A share purchase agreement defines the operation of the investment and specifies that a share subscription contract would be necessary if the company wants to raise funds and in particular by issuing shares, by not diluting the share of the owners. He uses that money for his own purposes. Normally, the founders of the company use their own money at the beginning of the business, but ultimately, the founders must look for money from angel investors or friends or strangers who must be spent in exchange for shares for the investment. When one of the founders sells his shares, a share purchase agreement is executed to record the transfer between the founders of the sale and the incoming investor. In such cases, the consideration is paid to the founders and that part of the money is not invested in the company. But if the company is not willing to dilute the already held stake of investors and founders, then a SSA is preferred. Preference is also given in the early stages when the founders do not want to sell their shares so early. Upon completion of this agreement, the person who subscribes to the shares becomes the shareholder of the company. This can be done to raise capital either through the public offering or through private placement. An equity subscription agreement is in fact an agreement in which the agreement is reached between the company and the investor, which involves the acquisition of ownership of the company through the issuance of new shares. The acquisition of a business may involve either the acquisition of existing securities or the issuance of new shares.
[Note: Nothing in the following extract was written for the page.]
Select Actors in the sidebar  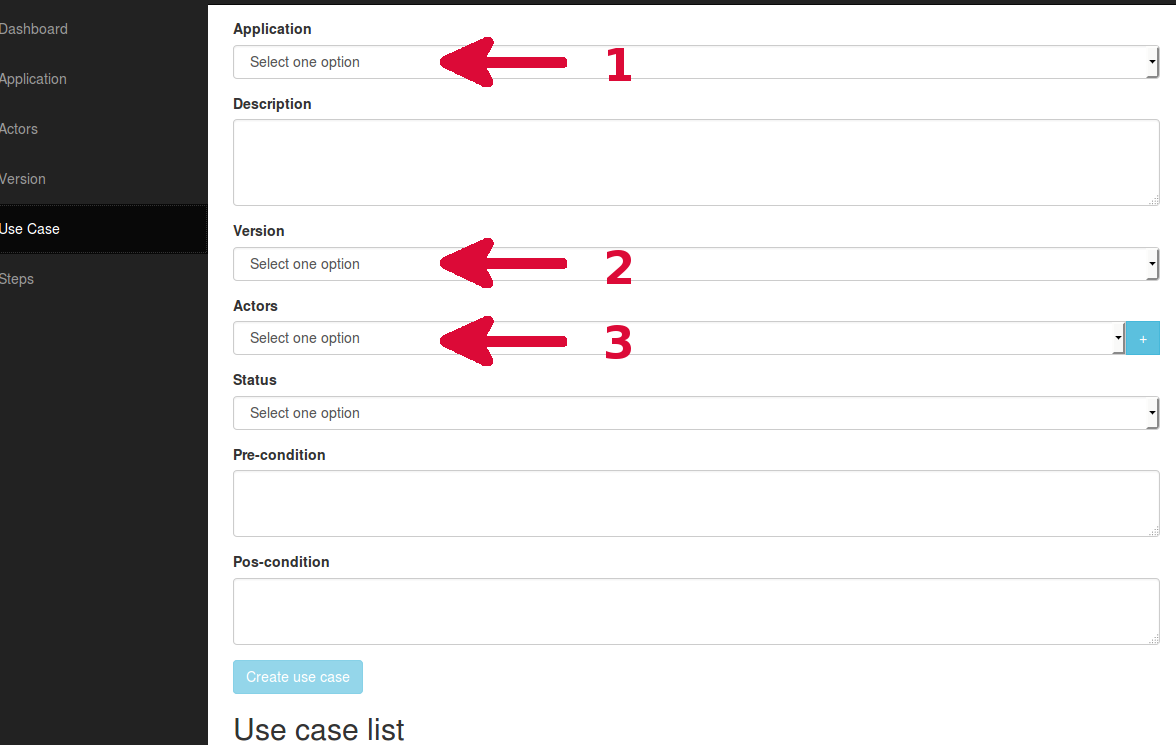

Acquisition by acquisition of securities is called a „share purchase agreement“ and the acquisition by issue of new shares is called a „share purchase agreement.“ As part of the Share Subscription Agreement (SSA), the company intends to issue new shares so that the founders do not dilute their ownership. It is actually a promise from a potential shareholder to pay money to a company in exchange for a certain number of shares at a certain price. A share exchange agreement must include the number of shares issued by the shareholder, as well as the order and manner in which the funds are advanced. Sometimes the SSA better defines the provisions of a terminology sheet. The dilution rights provide for an adjustment of the investor`s interest when new shares are issued to third parties with a lower valuation than the investor has invested in. They will only be triggered when the company`s valuation has fallen during a subsequent funding cycle, called a down-round. Let`s understand that by an example. Consider a company that holds a total of 500 issued shares of the face value of Rs.10. Of the 500 shares, one investor subscribed 100 shares at 60 Rs. per share and valued the company`s shares with 500x 60 – Rs 30,000. When your startup takes over, you`ll need a number of documents before the money falls into your corporate bank account.

An equity subscriber is a document you may need. While not all increases require this agreement, it is important that the founders know when it is necessary (and not) necessary to have one. Share subscription contracts can vary considerably depending on the needs of the parties and the types of shares that are underwritten, however, common clauses: Share subscription agreement is an agreement that is issued between the company and the subscriber of the new shares by the company. If a company wants to issue new shares of the company, they go for a share subscription contract. The most important point that we need to consider in the discussion of the share exchange contract is that when a company issues new shares, it can lead to a dilution of the share of shares already held by shareholders. When a new investor intends to invest, the company may issue shares at the same valuation or higher valuation, subject to the agreement of the existing investor for the issuance of new shares and for any waiver of their pre-emption rights.